The English-speaking world has few equivalents to Charlie Hebdo's provocative, strongly anti-clerical humor, though "South Park" creators Trey Parker and Matt Stone perhaps come close for their juvenile relish and willingness to tackle often-avoided topics, from religion to the sexual orientation of Hollywood stars.

Britain is proud of its long tradition of mocking its politicians and royalty, which stretches from the 18th-century caricatures of William Hogarth to weekly magazine Private Eye and satirical puppet series "Spitting Image."

But even in an irreverent country where public figures have learned to take their lumps from comedians, filmmaker Chris Morris stands out for taking on topics others fear to touch - and for provoking unusually strong reactions.

A TV channel was forced to apologize in 2001 for airing his mock-news program "Brass Eye after it satirized sensationalist media treatment child sex abuse in a way some viewers felt trivialized the crime. His recent show "Black Mirror" featured a story line about a British prime minister having sex with a pig on live TV.

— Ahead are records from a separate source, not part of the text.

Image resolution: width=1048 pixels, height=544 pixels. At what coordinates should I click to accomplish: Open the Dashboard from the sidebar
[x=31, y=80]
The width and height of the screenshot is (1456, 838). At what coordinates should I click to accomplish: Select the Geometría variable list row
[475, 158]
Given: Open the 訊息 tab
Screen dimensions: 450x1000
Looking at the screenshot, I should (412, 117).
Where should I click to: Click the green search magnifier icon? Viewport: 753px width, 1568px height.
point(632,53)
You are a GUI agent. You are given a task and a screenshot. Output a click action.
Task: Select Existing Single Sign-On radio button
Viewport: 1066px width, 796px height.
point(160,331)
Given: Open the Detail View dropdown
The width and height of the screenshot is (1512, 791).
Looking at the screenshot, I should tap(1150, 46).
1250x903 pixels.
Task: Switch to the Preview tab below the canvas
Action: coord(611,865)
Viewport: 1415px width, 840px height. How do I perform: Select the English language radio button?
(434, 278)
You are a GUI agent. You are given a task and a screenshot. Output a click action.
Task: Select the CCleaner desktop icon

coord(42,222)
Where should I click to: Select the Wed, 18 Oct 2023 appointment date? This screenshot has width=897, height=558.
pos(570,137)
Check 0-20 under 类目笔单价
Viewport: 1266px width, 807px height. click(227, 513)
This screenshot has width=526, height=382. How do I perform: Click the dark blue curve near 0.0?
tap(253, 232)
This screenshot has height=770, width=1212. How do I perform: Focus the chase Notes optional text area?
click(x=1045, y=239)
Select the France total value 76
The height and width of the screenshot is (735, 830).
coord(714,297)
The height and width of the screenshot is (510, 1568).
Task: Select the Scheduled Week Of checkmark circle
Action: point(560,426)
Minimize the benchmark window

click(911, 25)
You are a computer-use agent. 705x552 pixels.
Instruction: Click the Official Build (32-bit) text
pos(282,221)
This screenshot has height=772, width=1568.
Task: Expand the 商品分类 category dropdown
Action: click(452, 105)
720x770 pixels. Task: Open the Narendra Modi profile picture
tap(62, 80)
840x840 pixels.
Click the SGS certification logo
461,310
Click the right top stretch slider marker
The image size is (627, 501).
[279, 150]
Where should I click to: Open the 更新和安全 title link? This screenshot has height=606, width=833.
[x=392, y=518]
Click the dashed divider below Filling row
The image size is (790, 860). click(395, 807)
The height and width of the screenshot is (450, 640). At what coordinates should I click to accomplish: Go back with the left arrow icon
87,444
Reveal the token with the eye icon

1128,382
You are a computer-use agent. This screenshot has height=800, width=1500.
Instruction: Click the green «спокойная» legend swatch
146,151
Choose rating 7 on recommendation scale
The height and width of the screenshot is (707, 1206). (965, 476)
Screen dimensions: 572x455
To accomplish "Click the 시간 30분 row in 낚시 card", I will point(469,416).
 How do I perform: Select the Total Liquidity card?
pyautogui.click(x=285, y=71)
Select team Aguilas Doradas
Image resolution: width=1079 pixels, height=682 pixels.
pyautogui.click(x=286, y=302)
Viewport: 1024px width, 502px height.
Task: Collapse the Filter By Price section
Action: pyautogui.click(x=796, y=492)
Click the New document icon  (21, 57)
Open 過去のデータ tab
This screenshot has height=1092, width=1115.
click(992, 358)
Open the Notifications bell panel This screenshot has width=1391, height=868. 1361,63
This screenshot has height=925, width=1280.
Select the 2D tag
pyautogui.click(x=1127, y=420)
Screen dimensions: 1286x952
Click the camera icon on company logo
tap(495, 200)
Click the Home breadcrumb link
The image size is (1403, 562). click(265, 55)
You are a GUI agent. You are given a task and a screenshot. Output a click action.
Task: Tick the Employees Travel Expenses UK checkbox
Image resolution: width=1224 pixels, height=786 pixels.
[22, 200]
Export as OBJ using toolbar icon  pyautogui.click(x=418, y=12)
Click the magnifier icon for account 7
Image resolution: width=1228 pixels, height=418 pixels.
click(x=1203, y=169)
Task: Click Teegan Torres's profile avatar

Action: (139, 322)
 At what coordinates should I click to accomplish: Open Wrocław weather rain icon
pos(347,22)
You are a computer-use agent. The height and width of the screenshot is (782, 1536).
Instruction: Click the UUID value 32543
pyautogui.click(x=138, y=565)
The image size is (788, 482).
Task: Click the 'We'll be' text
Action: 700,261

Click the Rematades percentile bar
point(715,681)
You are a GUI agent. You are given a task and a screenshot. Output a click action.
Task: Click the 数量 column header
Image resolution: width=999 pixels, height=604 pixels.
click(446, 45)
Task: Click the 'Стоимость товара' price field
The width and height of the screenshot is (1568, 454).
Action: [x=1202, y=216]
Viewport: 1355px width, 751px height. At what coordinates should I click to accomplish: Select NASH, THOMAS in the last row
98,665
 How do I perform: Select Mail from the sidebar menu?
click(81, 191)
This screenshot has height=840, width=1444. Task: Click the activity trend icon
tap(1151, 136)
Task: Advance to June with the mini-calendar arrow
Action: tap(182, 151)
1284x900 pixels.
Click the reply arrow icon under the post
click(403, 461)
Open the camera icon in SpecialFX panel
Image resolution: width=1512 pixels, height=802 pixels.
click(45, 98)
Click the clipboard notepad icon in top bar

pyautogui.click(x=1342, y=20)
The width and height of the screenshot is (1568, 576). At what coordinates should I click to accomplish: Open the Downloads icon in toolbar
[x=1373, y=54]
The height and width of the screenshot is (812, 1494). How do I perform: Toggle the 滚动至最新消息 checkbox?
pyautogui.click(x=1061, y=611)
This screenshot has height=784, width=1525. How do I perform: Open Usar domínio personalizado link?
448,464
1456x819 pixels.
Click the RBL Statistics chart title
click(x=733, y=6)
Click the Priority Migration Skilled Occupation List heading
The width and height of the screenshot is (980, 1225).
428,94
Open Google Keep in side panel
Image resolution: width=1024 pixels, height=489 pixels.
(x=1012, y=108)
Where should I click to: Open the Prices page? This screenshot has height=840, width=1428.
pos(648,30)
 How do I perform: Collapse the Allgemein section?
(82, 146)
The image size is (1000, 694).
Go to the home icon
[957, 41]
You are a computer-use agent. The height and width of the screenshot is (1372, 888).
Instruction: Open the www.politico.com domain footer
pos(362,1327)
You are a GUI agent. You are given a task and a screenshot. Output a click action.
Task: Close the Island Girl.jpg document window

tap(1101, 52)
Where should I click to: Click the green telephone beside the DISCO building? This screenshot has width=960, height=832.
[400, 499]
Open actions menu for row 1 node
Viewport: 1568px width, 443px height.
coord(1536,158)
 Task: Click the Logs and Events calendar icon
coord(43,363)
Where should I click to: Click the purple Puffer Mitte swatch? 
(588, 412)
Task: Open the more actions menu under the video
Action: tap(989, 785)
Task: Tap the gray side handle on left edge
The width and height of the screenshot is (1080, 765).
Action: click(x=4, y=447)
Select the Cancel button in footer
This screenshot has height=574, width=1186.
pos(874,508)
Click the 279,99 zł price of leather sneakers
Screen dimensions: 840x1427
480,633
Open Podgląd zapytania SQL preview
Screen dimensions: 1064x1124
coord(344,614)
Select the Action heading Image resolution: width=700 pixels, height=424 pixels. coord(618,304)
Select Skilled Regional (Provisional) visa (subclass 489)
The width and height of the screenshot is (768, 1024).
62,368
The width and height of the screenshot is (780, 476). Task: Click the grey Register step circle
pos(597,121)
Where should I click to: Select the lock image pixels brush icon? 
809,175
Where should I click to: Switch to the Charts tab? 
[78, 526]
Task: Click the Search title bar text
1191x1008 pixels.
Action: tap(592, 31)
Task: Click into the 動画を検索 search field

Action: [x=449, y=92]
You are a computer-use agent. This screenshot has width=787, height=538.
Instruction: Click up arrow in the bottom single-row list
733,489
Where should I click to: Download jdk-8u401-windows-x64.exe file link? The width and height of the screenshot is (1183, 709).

Morris tackled terrorism in his 2010 film "Four Lions," which centred on four fictional home-grown jihadis with many similarities to the suicide bombers who killed 52 commuters on London's transit in 2005. The hapless terrorists' attempts to cause carnage were both bumbling and lethal, and the film mixed satire, farce and tragedy. The film initially struggled to get funding, and some commentators said it was too raw a subject for humor, but it was widely praised by critics on its release.